In the upgrade scenario, which action preserves data by relocating volumes to the new hardware?

Explanation:
During an upgrade, preserving data while moving to new hardware is achieved by relocating the actual data containers—volumes—from the old nodes to the new hardware. This keeps the data intact on the new controllers and maintains the existing volume configuration, access policies, snapshots, and QoS settings, allowing clients to continue operations with minimal disruption. It’s the most reliable way to ensure continuity because you’re not recreating data or relying on a separate backup copy; you’re transferring the live data path to the upgraded system. Creating new volumes on the new cluster and ignoring the old data would result in data loss or the need for a separate, potentially outdated restore. Wiping all data defeats upgrade goals entirely. Copying data to an external backup repository protects data as a backup, but it does not relocate active volumes onto the upgraded hardware for immediate use, so it doesn’t preserve the operational data path on the new system. Relocating volumes directly to the new hardware provides seamless data accessibility and integrity throughout the upgrade.

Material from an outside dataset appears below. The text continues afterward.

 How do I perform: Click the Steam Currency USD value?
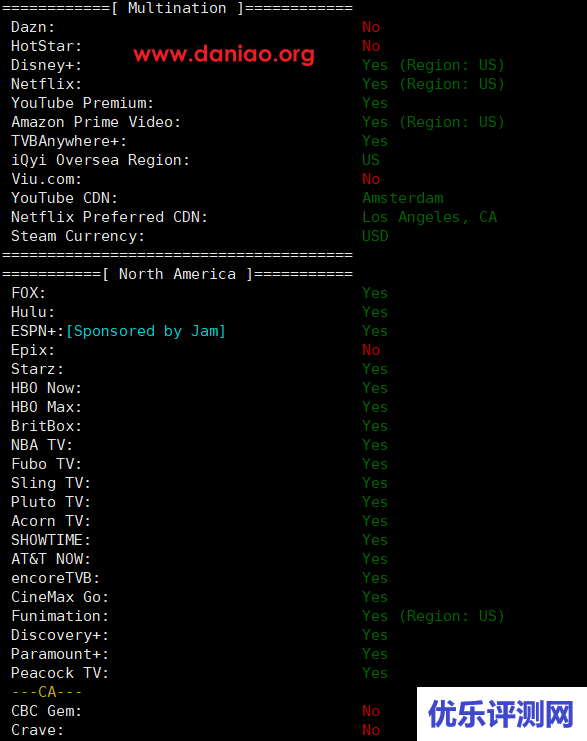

During an upgrade, preserving data while moving to new hardware is achieved by relocating the actual data containers—volumes—from the old nodes to the new hardware. This keeps the data intact on the new controllers and maintains the existing volume configuration, access policies, snapshots, and QoS settings, allowing clients to continue operations with minimal disruption. It’s the most reliable way to ensure continuity because you’re not recreating data or relying on a separate backup copy; you’re transferring the live data path to the upgraded system.

Creating new volumes on the new cluster and ignoring the old data would result in data loss or the need for a separate, potentially outdated restore. Wiping all data defeats upgrade goals entirely. Copying data to an external backup repository protects data as a backup, but it does not relocate active volumes onto the upgraded hardware for immediate use, so it doesn’t preserve the operational data path on the new system. Relocating volumes directly to the new hardware provides seamless data accessibility and integrity throughout the upgrade.